--- Exercise brief ---
Every line of the records below from the line with "Künye (216, 2449)" up to and including the line with "[Facebook] (49, 469)" must be reproduced exactly, and no line outside that range.

-- Extracted entries follows --

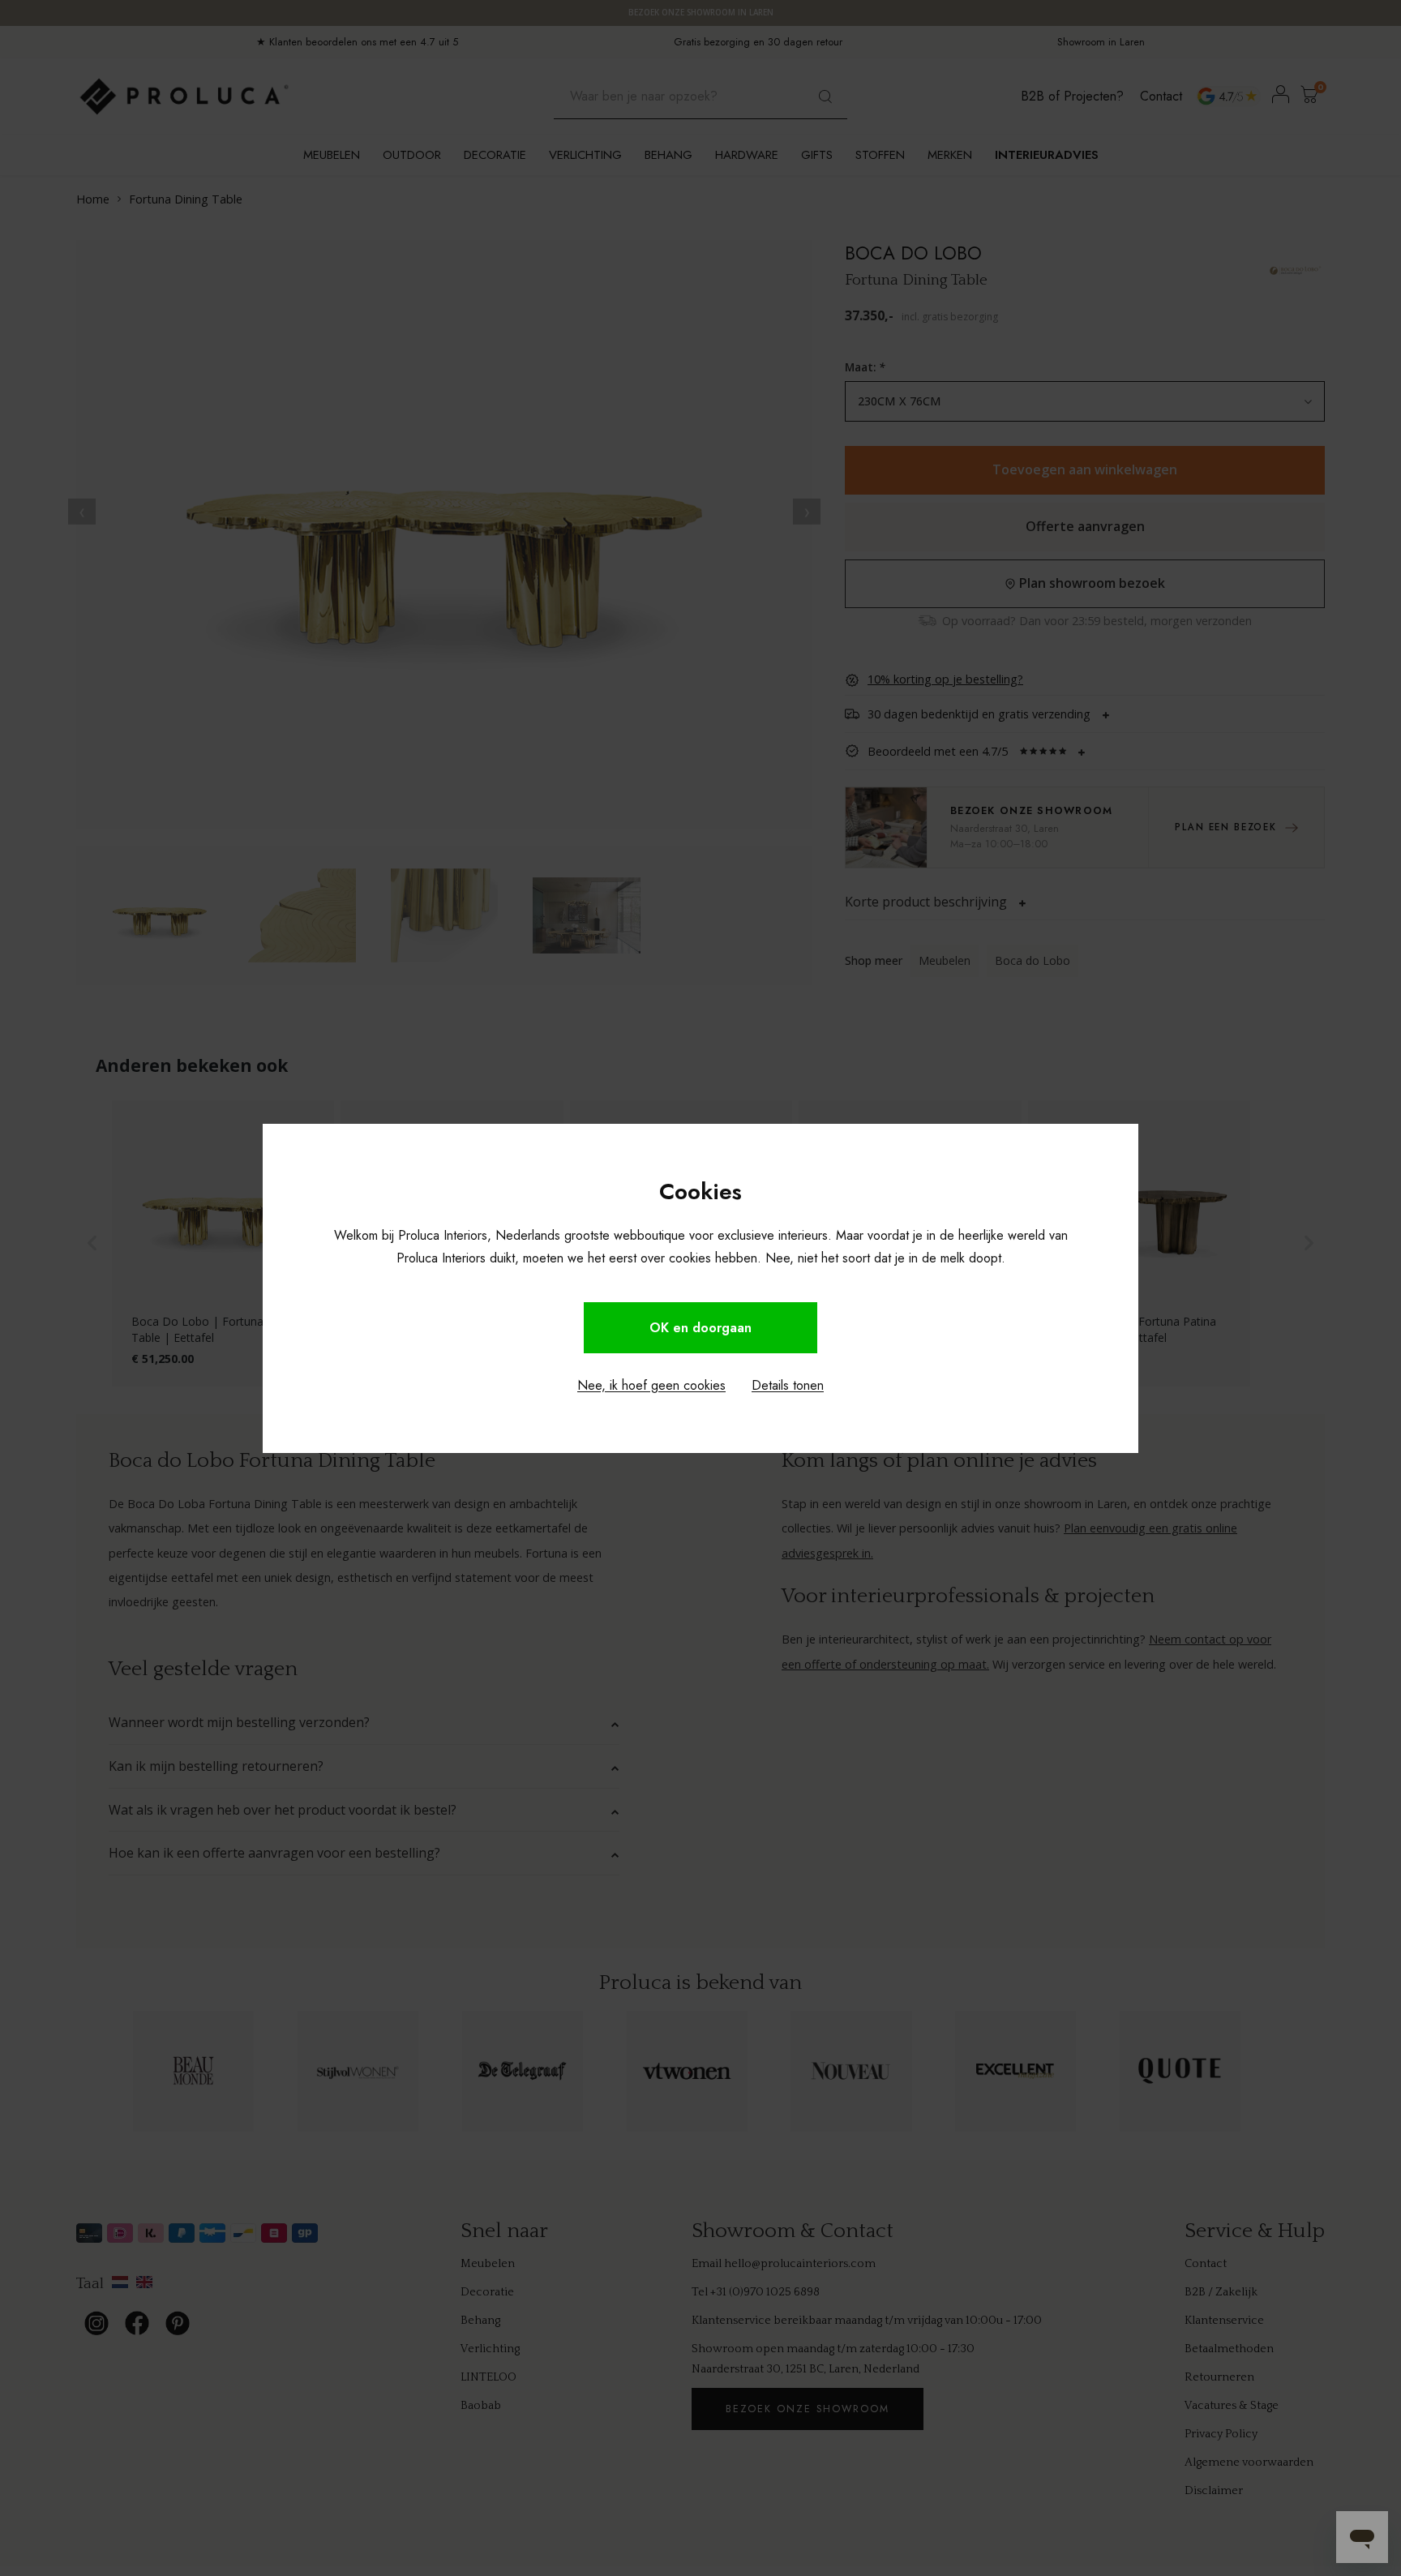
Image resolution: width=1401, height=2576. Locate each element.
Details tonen (788, 1385)
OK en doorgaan (700, 1327)
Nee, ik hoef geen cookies (651, 1385)
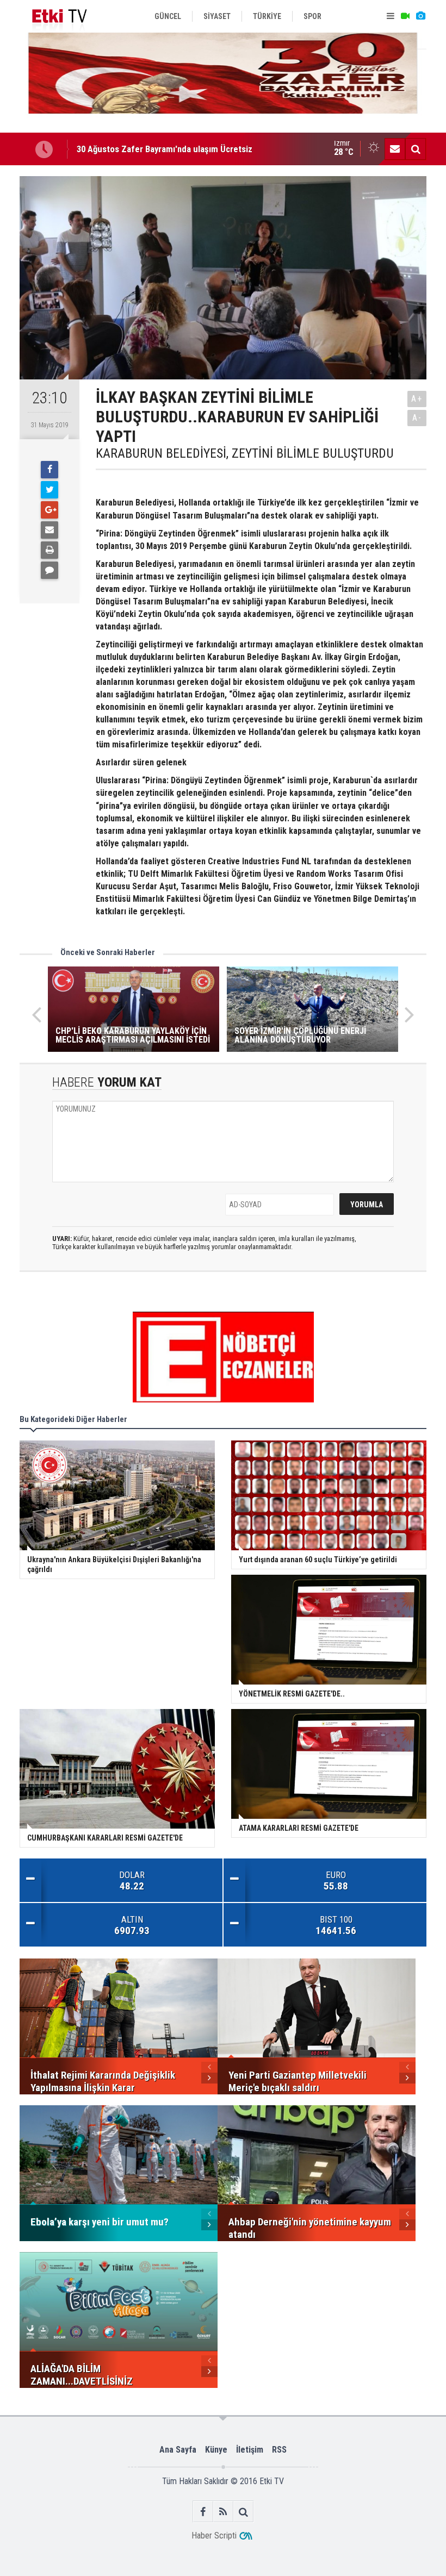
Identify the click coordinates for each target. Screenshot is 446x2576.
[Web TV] (405, 16)
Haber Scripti (214, 2535)
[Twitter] (49, 489)
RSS (279, 2449)
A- (417, 418)
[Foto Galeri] (420, 16)
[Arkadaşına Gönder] (49, 530)
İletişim (249, 2449)
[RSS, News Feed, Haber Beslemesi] (223, 2511)
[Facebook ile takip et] (203, 2511)
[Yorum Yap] (49, 570)
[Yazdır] (49, 550)
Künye (216, 2449)
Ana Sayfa (177, 2449)
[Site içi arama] (415, 149)
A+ (417, 399)
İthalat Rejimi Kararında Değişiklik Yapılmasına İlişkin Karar (187, 149)
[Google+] (49, 510)
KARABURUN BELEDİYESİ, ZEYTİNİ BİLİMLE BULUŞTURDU (245, 453)
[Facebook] (49, 469)
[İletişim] (395, 149)
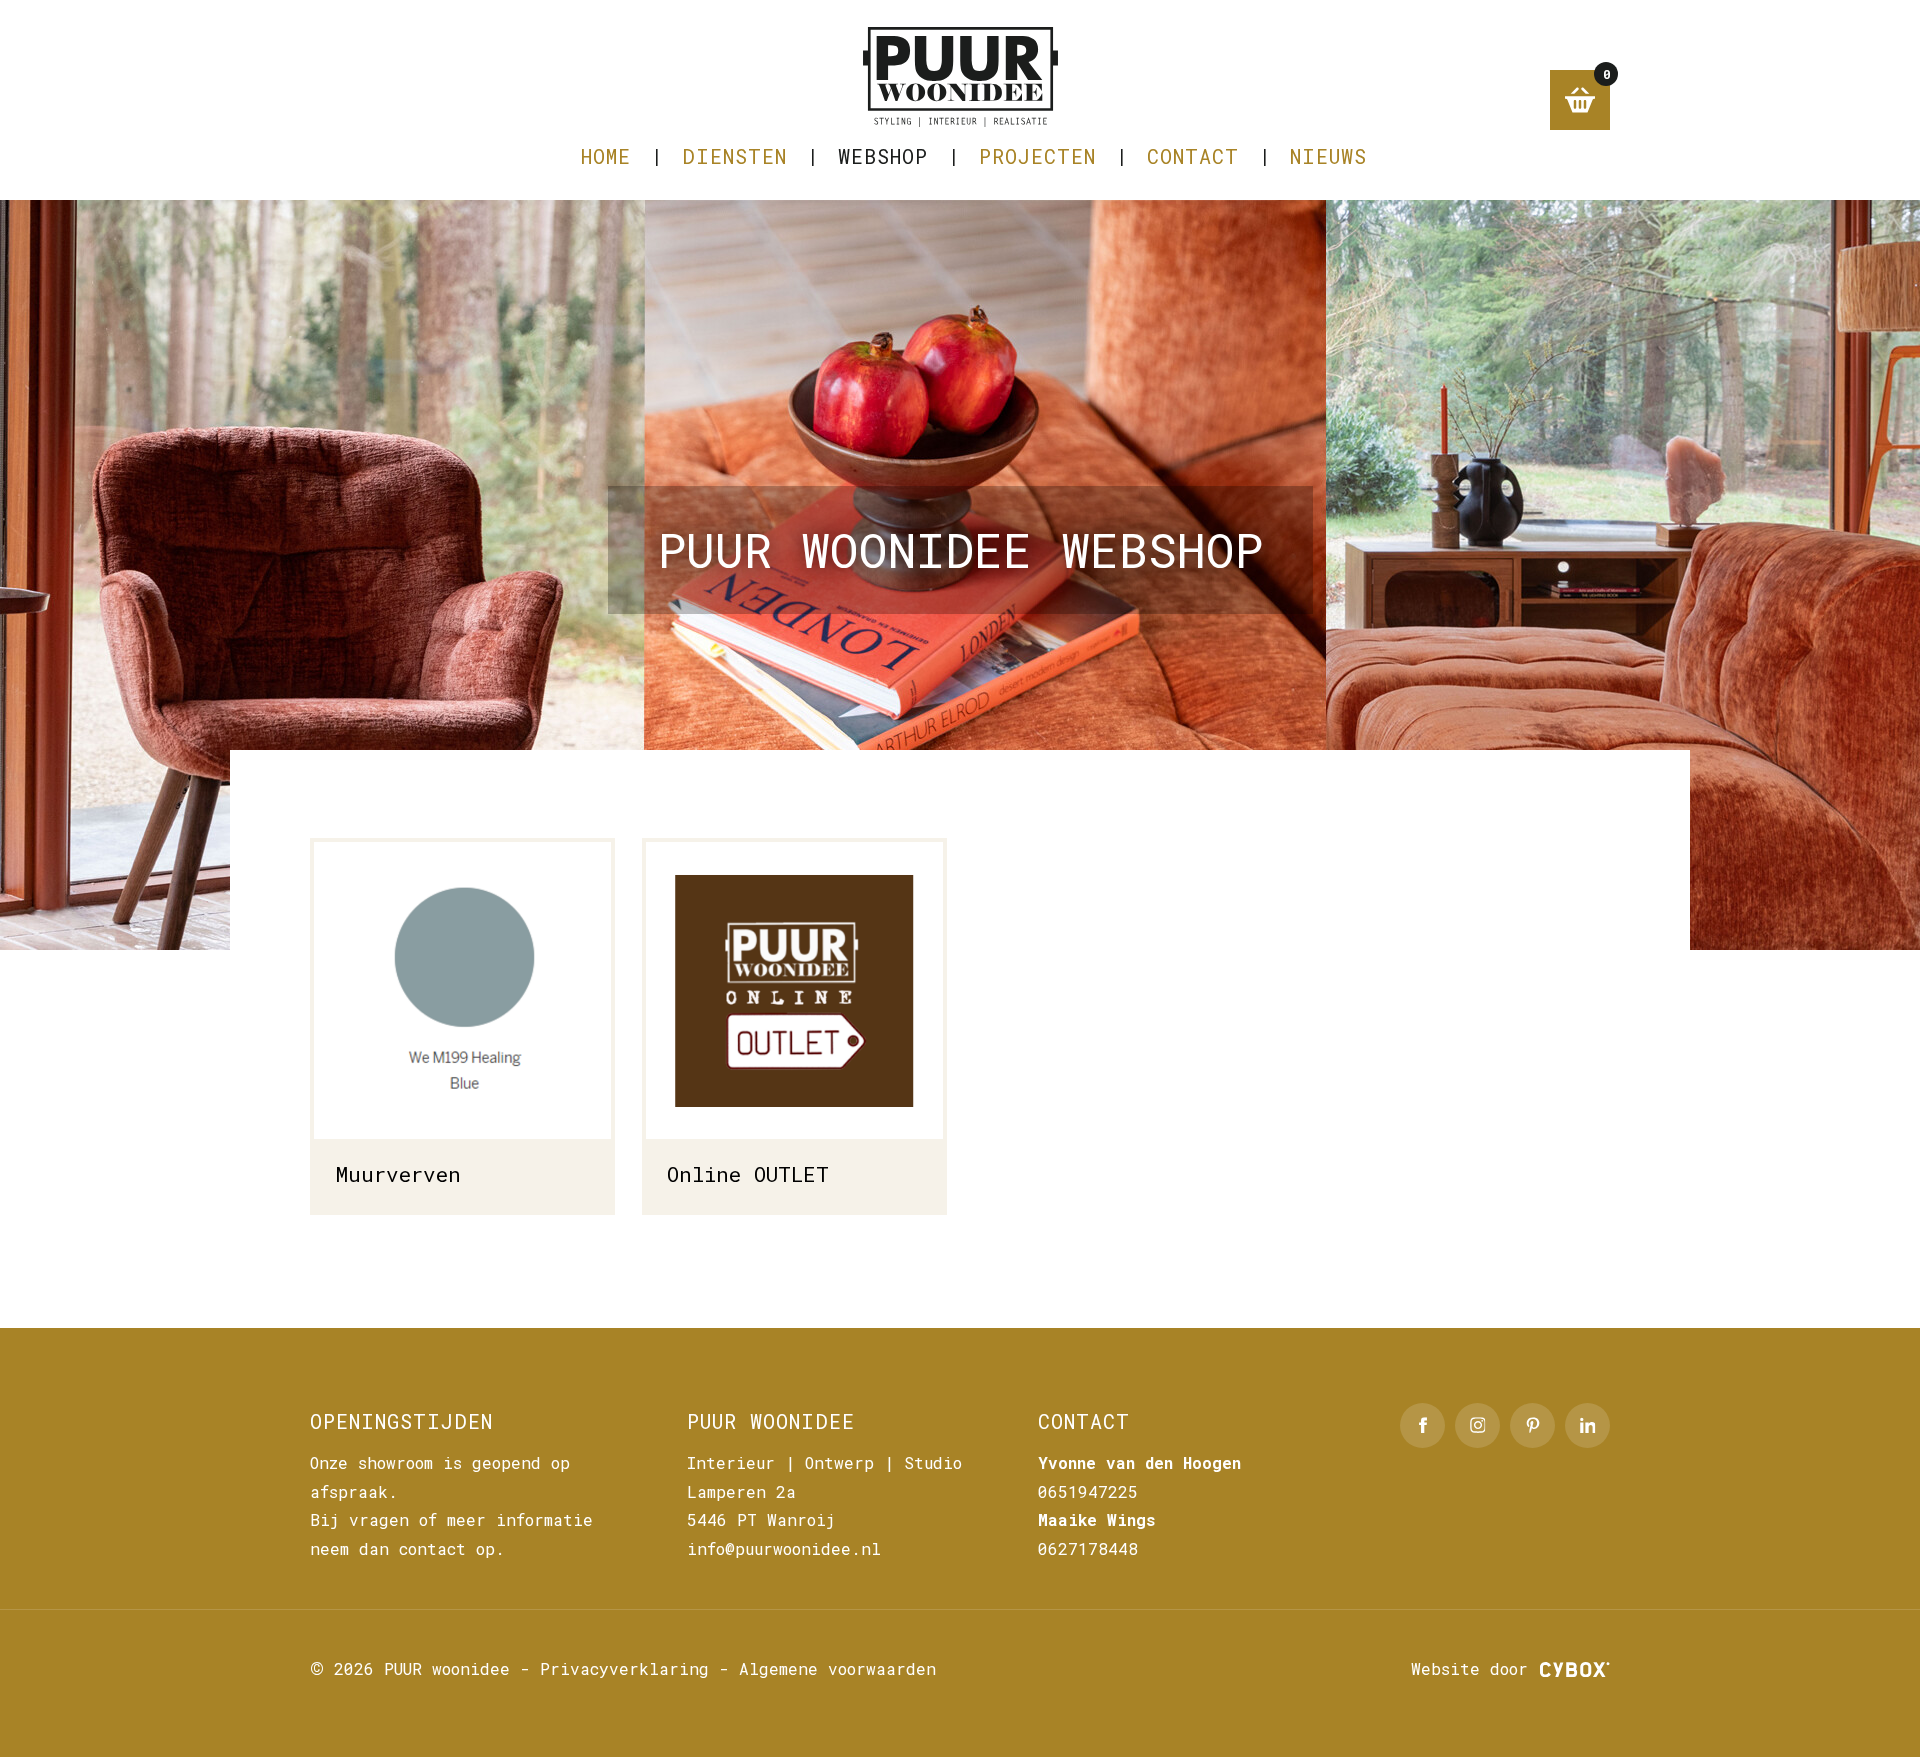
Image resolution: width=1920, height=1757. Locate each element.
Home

-- Extracted entries concluded --

--- Written answer ---
Künye (216, 2449)
Ana Sayfa (177, 2449)
[Site içi arama] (415, 149)
A+ (417, 399)
İthalat Rejimi Kararında Değişiklik Yapılmasına İlişkin Karar (187, 149)
[Google+] (49, 510)
KARABURUN BELEDİYESİ, ZEYTİNİ BİLİMLE BULUŞTURDU (245, 453)
[Facebook] (49, 469)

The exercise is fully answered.